Unpoisoning a Mutex

While it is possible to ignore the poisoning of a Mutex with lock.lock().unwrap_or_else(|e| e.into_inner()), as far as I can tell there isn't any way to mark a mutex as un-poisoned. This means that even if you see that the lock is poisoned, and then ignore the existing value, and replace it with a new value, the mutex continues to be poisoned forever.

I have a situation where in one usage of the lock, if it is poisoned I want to recover by replacing the contents of the mutex, but in another usage, if it is poisoned, I want to panic.

I propose adding an API to mark a poisoned Mutex as unpoisoned, probably as an API on PoisonError.

1 Like

I've recently wondered the same and I think adding some API for this sounds quite reasonable.

1 Like

A method on MutexGuard seems more reasonable since that gives you the ability to inspect the data before deciding whether to unpoison it. You could probably just go ahead and PR this. It's pretty trivial to implement:

// in sync/poison.rs
impl Flag {
    pub fn unpoison(&self, _guard: &Guard) {
        self.failed.store(false, Ordering::Relaxed);
    }
}

// in sync/mutex.rs
impl<'a, T> MutexGuard<'a, T> {
    fn unpoison(guard: &mut MutexGuard<'a, T>) {
        self.lock.poison.unpoison(&self.poison);
    }
}
4 Likes

That should probably be a release ordering, though perhaps the atomic synchronization of the mutex itself is enough? Just a knee-jerk "that looks wrong" on the ordering, feel free to ignore.

I’m curious why atomics are used in the first place and the poisoning information doesn’t just live in the UnsafeCell together with the payload.

Edit: AFAIK modification of the poisoning state only happens when panicking while holding mutable access, and AFAICT, reading the poisoning information … actually, now that I look at the API again, I think the Mutex::is_poisoned method might be only reason why atomics are used. Otherwise, it only becomes relevant for the result of lock calls, when the Mutex is already locked. The same holds for RwLock, where the lock will already be acquired (mutably or immutably) before poisoning is checked.

Edit2: On that note, Relaxed ordering for unpoisoning should be completely fine.

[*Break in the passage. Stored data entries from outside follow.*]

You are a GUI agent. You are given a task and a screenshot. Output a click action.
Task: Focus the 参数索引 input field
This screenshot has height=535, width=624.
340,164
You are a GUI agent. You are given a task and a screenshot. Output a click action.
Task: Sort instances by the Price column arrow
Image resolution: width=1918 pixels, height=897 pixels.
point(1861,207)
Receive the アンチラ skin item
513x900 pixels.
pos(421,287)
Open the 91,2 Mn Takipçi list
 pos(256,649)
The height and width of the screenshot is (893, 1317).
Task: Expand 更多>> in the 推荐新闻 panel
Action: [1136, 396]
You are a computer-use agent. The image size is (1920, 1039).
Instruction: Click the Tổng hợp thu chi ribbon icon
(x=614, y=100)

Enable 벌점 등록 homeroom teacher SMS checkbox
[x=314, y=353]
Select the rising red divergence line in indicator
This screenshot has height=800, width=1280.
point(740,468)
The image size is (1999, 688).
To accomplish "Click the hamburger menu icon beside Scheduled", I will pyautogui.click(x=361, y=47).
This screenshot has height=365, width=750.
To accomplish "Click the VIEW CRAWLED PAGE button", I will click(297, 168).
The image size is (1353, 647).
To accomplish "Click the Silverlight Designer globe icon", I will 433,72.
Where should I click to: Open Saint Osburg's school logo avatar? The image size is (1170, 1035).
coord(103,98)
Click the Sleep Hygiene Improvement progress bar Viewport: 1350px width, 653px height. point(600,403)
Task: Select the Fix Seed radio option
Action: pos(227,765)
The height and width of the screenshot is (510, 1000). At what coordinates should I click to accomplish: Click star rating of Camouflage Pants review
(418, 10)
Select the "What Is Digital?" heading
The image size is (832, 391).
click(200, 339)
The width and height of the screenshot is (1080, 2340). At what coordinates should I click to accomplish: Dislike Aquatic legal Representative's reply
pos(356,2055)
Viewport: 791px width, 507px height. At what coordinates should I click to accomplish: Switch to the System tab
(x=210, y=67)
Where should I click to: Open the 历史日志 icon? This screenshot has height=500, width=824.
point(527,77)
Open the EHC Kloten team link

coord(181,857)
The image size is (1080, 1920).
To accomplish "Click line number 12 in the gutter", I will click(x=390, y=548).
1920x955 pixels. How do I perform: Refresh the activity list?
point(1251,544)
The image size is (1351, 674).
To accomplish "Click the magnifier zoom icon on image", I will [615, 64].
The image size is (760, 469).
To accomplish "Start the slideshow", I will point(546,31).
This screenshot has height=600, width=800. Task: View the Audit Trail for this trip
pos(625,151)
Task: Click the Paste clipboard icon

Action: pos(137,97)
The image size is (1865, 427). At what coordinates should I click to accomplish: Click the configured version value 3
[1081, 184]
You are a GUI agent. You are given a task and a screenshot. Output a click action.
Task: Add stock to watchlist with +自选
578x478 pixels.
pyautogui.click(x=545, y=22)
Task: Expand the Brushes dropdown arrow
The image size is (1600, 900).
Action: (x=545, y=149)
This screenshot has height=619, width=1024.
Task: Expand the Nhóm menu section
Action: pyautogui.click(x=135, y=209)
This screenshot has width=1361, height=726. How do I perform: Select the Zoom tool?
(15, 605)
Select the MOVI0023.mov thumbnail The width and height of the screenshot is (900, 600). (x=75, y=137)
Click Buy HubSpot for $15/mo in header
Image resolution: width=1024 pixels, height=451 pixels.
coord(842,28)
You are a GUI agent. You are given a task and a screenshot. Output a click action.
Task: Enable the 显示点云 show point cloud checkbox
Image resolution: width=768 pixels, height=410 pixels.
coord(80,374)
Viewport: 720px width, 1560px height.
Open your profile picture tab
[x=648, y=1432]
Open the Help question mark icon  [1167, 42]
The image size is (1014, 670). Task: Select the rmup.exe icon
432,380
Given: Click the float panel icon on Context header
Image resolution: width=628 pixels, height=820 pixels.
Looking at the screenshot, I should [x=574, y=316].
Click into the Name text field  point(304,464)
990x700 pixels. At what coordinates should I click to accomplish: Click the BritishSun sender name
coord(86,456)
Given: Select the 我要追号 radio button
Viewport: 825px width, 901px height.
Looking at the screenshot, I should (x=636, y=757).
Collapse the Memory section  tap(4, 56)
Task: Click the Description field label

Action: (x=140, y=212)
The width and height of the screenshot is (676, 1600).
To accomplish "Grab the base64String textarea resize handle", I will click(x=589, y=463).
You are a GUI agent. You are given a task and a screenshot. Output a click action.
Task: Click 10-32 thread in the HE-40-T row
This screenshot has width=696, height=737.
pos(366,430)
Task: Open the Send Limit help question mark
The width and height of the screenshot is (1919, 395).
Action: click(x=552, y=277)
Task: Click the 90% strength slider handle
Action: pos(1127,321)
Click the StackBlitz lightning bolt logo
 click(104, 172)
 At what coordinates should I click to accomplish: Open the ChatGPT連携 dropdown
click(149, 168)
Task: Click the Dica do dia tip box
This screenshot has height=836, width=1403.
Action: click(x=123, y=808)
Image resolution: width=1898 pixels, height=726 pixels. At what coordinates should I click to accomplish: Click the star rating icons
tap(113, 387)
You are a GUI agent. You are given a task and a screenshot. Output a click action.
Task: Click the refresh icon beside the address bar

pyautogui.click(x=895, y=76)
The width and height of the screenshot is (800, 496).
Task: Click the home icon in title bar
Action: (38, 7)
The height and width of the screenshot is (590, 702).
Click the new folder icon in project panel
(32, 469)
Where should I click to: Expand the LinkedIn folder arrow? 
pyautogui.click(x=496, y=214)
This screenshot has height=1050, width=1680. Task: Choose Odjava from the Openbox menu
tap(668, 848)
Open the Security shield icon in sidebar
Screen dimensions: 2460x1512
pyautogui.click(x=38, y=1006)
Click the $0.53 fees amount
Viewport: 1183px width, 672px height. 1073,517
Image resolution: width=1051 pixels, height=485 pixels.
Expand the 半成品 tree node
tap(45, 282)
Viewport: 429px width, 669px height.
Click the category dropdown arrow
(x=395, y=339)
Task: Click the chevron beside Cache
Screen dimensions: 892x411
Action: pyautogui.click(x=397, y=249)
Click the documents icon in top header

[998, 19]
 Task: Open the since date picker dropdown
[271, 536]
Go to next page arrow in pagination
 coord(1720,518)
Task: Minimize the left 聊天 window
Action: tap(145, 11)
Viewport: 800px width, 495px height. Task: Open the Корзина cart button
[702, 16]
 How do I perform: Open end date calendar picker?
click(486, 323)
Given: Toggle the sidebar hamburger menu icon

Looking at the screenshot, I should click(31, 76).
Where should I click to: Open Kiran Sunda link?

Edit3: And a similar method on RwLockWriteGuard is probably a good idea. In both cases, one could also debate additional methods on the (write-) guards for

  • checking whether or not it’s currently poisoned (even though that information is also available from the result of locking); and
  • manually adding poison without needing to use a panic.
1 Like

Is unpoisoning safe? Should this be an unsafe method?

1 Like

Yes, it's safe. Mutex poisoning is similar to (and related to) "unwind safety" which is - despite its name - a concept thats not related to "safe vs. unsafe" code, but instead often said to being similar to just a lint.

Edit: The only contrived example I can come up with where Mutex unpoisoning might be problematic is: Unsafe code that uses Mutexes and somehow relies on a poisoned Mutex never becoming unpoisoned, yet it also hands out a MutexGuard (or a shared reference to the Mutex itself) to external/untrusted (safe) code which would, with this API change, then gain the ability unpoison a Mutex that’s never supposed to be unpoisoned.

3 Likes

I agree, that is a contrived example! :stuck_out_tongue_closed_eyes:

But thank you for answering my concerns. Unpoisoning feels like something that could be dangerous if used without care, but as long as it doesn't violate rust's sense of safety, it's fine.

This topic was automatically closed 90 days after the last reply. New replies are no longer allowed.